» **Text excerpt**

This is _very_ adviseable.
> This file server performs 5 key fileserver-related roles, due to its
> having the large RAID5 file storage for the network:
>
> 1. Serves the mailboxes for our domain to the two frontend mail/web
> servers via NFS mount
>
> 2. Runs the master SQL server - the two mail/web servers run local slave
> copies of the mail account databases
>
> 3. Stores the master copy of web documents served by the web servers
> (and will replicate them to web servers when documents change, still
> working on this though)
>
> 4. Samba file server for storage needs on the network
>
> 5. Limited/restricted-access FTP server for web clients
Do any of these require more than 120GB of storage (meaning are they too large
to fit on a single 120GB RAID1 set)?
>
>
> For the most part, the file server runs great and does its job quite
> well. However there are two main circumstances in which things run
> quite poorly to "go downhill":
>
> 1. Daily maintenance-type cron events (like updatedb)
>
> 2. Other heavy file WRITE activity, such as when Samba clients are
> backing up their files to this server from the network. We regularly
> have some very large files being copied over to the file server via
> Samba (1 GB drive image files, for example)

» **Listed records**

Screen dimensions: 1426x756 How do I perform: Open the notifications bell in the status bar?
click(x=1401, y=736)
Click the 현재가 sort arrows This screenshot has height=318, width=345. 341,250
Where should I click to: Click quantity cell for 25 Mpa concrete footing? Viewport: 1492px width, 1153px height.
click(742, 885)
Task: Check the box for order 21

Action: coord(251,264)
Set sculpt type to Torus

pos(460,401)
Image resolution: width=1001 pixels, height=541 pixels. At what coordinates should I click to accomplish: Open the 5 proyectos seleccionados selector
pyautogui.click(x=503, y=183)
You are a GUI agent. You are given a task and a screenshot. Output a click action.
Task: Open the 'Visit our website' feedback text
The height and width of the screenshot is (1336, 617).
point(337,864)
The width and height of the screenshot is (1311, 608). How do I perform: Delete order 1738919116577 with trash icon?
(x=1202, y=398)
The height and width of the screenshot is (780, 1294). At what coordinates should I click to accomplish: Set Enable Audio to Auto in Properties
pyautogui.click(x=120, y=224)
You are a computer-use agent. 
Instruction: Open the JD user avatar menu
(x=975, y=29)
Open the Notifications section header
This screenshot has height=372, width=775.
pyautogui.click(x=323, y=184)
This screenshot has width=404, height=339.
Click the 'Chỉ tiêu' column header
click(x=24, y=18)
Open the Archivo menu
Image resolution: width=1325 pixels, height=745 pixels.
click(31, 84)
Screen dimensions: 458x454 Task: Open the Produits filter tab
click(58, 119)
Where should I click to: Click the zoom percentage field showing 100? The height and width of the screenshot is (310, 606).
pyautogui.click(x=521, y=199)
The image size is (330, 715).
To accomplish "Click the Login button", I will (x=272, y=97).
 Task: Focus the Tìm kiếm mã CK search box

» **Exercises to complete**
• a. According to the file server excerpt, by what means are the domain's mailboxes served to the two frontend mail/web servers?
• b. Echo the file server excerpt from "This is _very_" up to and including "on this though)".
Rely solely on the file server excerpt.

» **Answer set**
• a. Via NFS mount.

• b.
This is _very_ adviseable.
> This file server performs 5 key fileserver-related roles, due to its
> having the large RAID5 file storage for the network:
>
> 1. Serves the mailboxes for our domain to the two frontend mail/web
> servers via NFS mount
>
> 2. Runs the master SQL server - the two mail/web servers run local slave
> copies of the mail account databases
>
> 3. Stores the master copy of web documents served by the web servers
> (and will replicate them to web servers when documents change, still
> working on this though)